Nous voilà dans l’impossibilité de rejoindre Londres pour la connection avec British Midland. Séjour forcé à Paris, cascade des frais induits du non-désenclavement. A l’applaudimètre des gestions de crise, Air France ne dépasserait guère les 0 db. Trois jours supplémentaires pour se sortir du guêpier. Hôtel, taxi et tout le tintouin ! Merci Air France. Ironie du sort, alors que nous attendons un vol en direction de Londres au bout du troisième jour, notre vol est annulé à cause d’un problème de dégivrage des avions.
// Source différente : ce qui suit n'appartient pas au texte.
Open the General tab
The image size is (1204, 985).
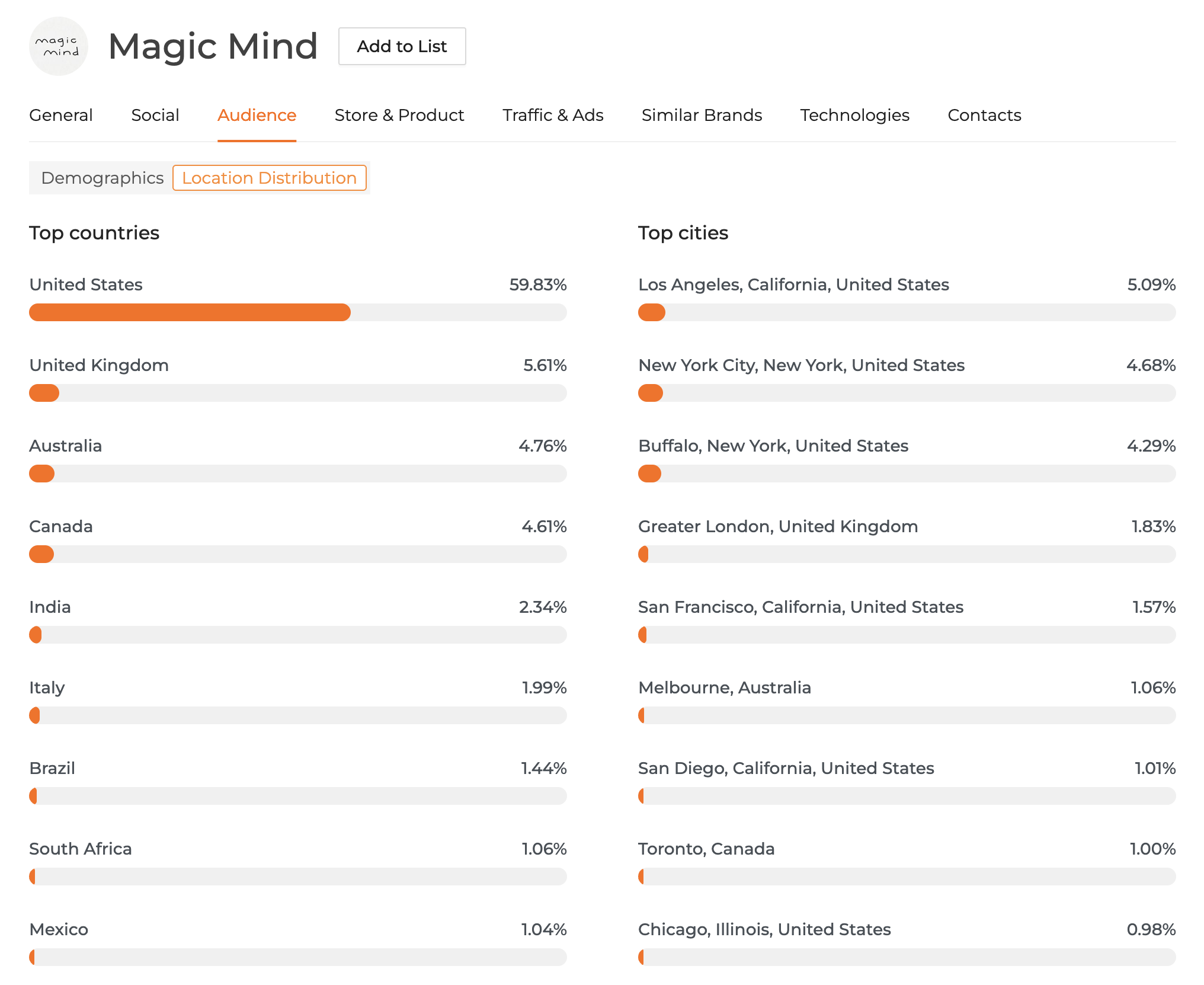click(61, 115)
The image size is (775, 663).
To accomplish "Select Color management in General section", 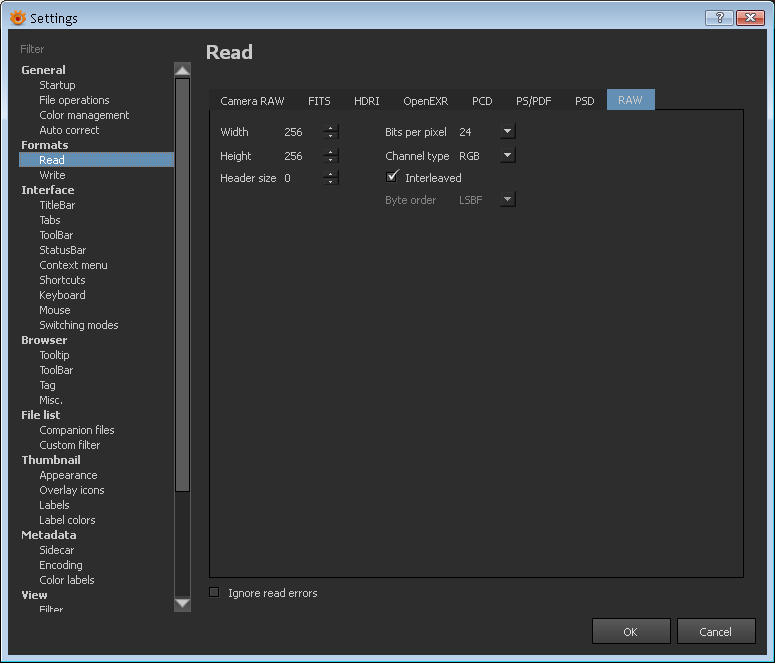I will click(x=84, y=115).
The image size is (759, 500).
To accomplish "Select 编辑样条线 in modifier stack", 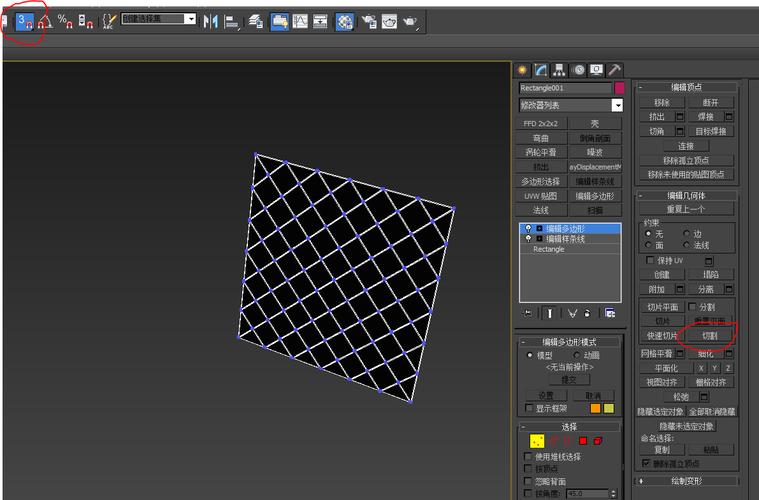I will pyautogui.click(x=565, y=239).
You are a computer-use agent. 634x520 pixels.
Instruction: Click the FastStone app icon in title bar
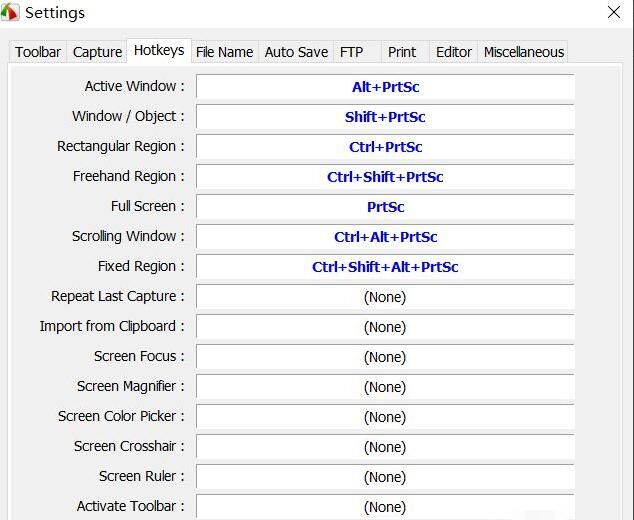pos(10,13)
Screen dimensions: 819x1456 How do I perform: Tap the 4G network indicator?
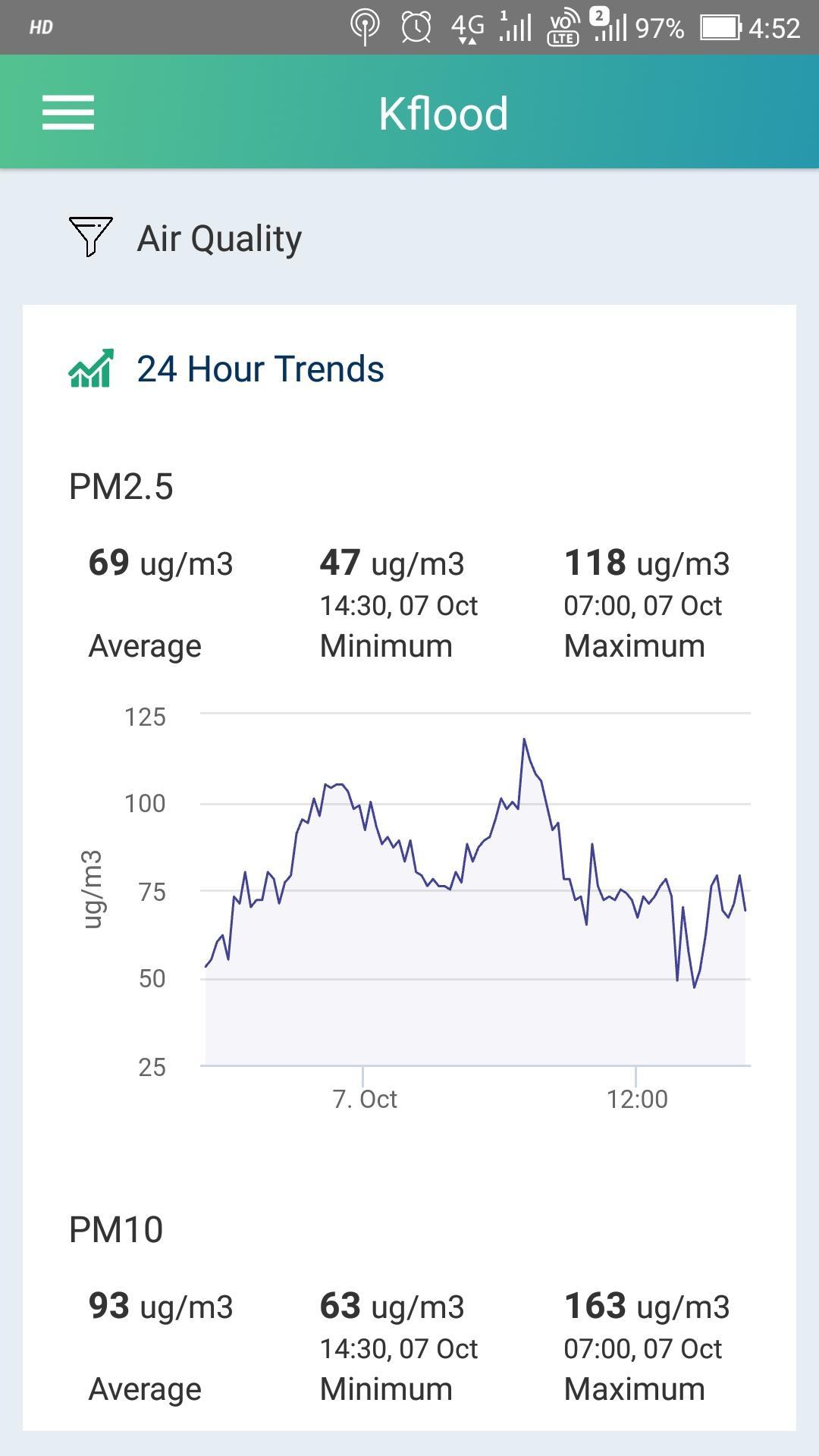[x=467, y=28]
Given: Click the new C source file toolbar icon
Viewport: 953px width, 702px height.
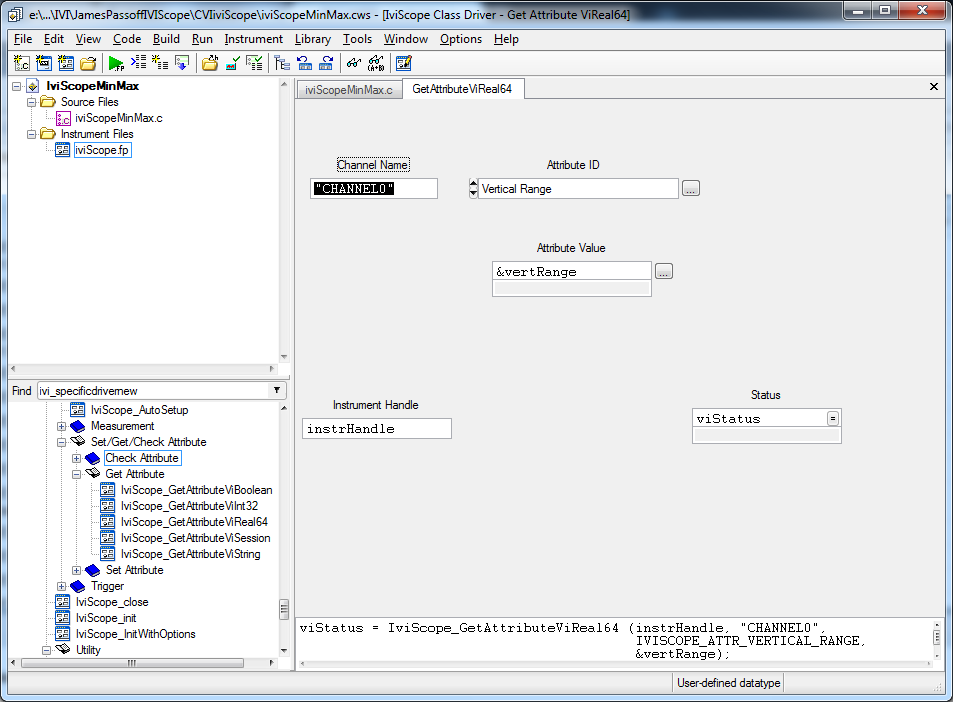Looking at the screenshot, I should (21, 63).
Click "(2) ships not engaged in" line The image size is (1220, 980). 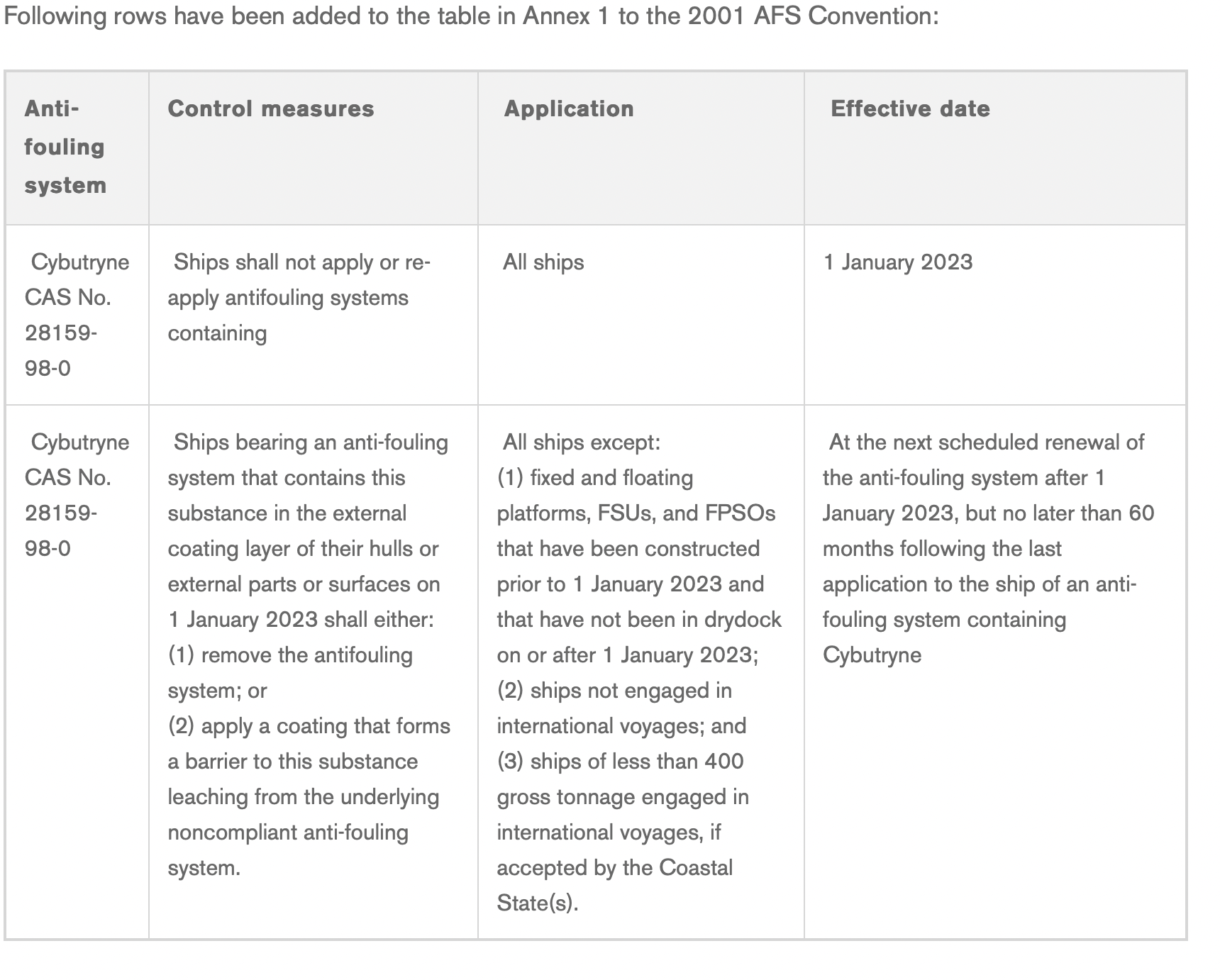[x=614, y=690]
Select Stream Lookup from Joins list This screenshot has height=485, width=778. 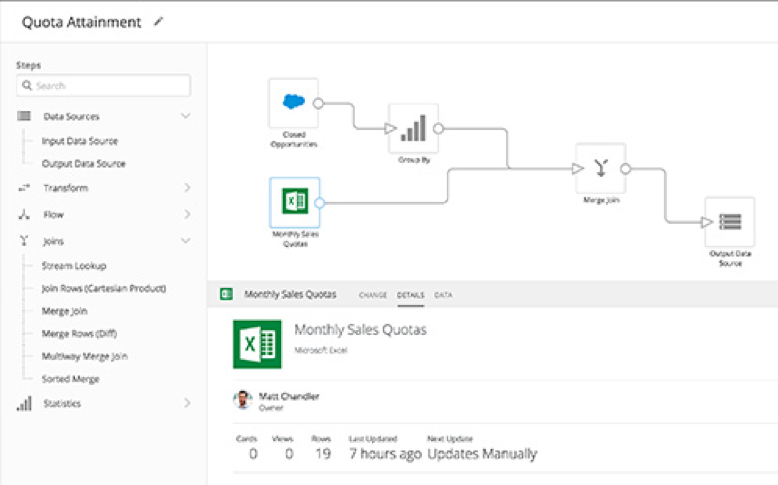[x=75, y=266]
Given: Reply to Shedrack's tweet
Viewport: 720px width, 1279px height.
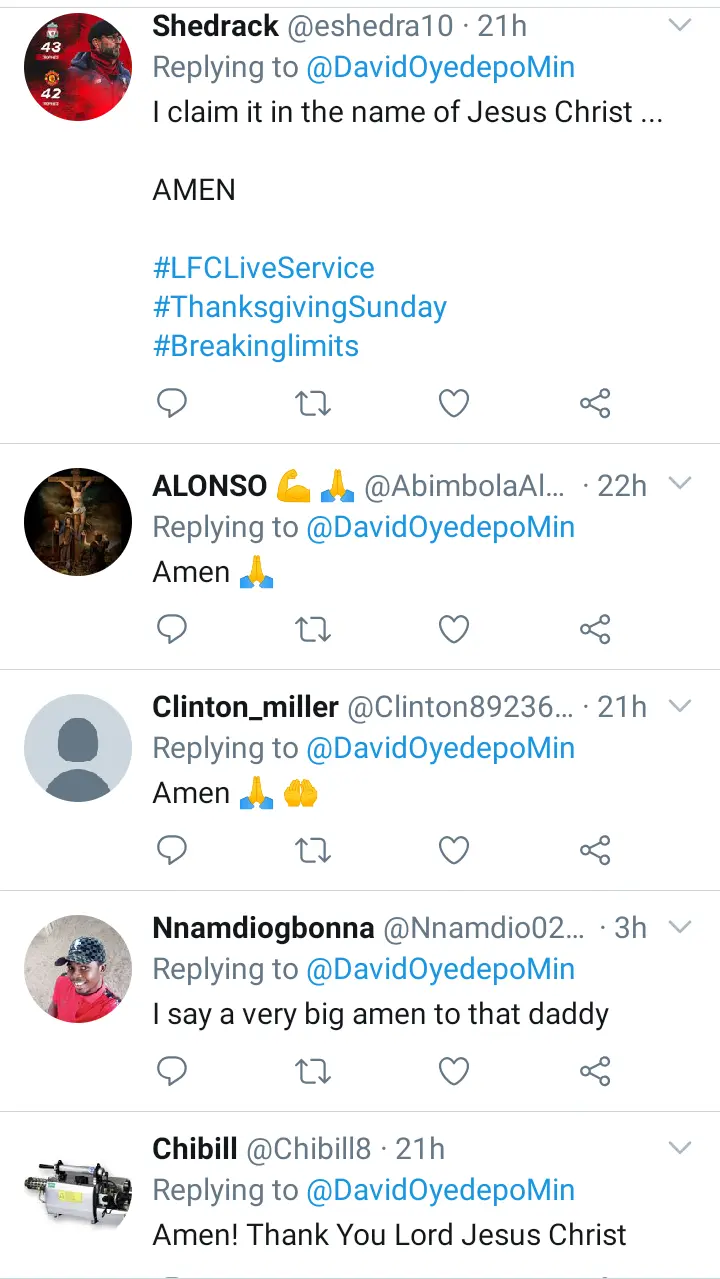Looking at the screenshot, I should click(173, 403).
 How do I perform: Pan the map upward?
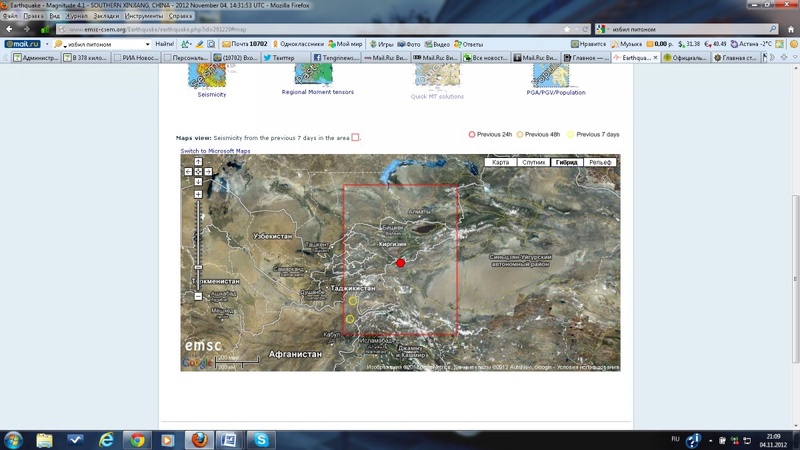(x=198, y=163)
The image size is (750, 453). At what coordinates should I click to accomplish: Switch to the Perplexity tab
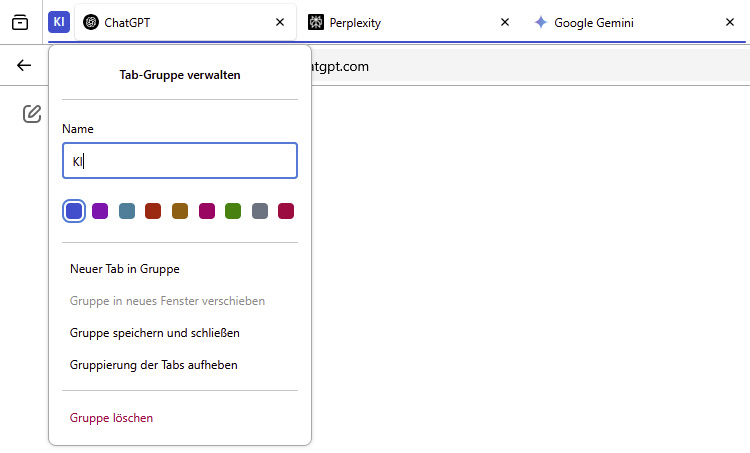point(400,22)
L’aéroport de Paris a fait des choix, c’est tombé sur nos pommes ! Air France – Roissy – Charles de Gaulle, même combat. Ce nom porterait-il la poisse ? Tu te souviens, ô lecteur des déboires du porte-avions ? Je comprends que Napoléon ait pu perdre la guerre à cause de l’hiver. Cinq centimètres de neige et le plus grand aéroport de langue française est toujours aussi dépassé par les événements quatre jours après.

Mais le traitement du problème de British Midland n’a rien à voir avec Air France : tout le personnel se mobilise pour prendre en charge les passagers et les répartir sur les vols suivants. Le contraste est saisissant. Il n’y a qu’à Air France qu’on sait filer à l’anglaise en laissant les clients sur le carreau. 7 janvier 2003, nous partons pour Londres à 17h00 au lieu de 11h30. Cap sur l’avenir, comme dirait l’un. Vers l’Archipel demain, comme dirait l’autre. Et si l’on remercie British Midland, ce n’est pas à cause de la loi de Stockholm, celle qui te met en osmose avec tes ravisseurs, mais tout simplement que tous les agents de cette compagnie étaient à la hauteur et que les « ravisseurs », ce n’étaient pas eux.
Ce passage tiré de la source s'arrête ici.